Each line that holds the word "will" counts once; give the total for the records below and nothing else.

(Dataset entries)
<<<<
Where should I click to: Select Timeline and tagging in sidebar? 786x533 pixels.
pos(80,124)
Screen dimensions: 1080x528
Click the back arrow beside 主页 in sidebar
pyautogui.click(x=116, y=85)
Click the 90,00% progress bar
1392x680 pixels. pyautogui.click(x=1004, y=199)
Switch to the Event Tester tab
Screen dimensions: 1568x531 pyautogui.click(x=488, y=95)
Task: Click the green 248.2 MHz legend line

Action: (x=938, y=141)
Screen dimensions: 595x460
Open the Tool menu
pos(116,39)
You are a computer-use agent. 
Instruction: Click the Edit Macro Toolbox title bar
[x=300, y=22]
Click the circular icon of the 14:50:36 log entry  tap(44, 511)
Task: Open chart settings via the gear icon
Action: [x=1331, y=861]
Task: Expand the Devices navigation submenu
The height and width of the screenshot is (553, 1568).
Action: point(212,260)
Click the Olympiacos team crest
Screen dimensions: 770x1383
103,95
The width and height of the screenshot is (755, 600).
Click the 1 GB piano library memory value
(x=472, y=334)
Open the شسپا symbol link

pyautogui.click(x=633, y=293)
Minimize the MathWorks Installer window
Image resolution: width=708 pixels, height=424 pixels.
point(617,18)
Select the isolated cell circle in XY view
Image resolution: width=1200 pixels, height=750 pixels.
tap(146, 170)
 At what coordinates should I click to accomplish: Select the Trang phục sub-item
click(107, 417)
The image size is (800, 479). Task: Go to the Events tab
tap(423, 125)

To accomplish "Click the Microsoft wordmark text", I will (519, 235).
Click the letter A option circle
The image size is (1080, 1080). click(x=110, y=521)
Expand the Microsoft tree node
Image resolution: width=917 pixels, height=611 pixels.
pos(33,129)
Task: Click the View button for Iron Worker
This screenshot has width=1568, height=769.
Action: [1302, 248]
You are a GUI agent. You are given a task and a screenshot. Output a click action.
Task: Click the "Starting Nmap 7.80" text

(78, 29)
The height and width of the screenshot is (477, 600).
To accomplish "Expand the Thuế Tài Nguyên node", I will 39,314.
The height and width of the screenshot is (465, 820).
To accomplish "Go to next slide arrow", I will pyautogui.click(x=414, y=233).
>>>>
> _Completed exercise_
3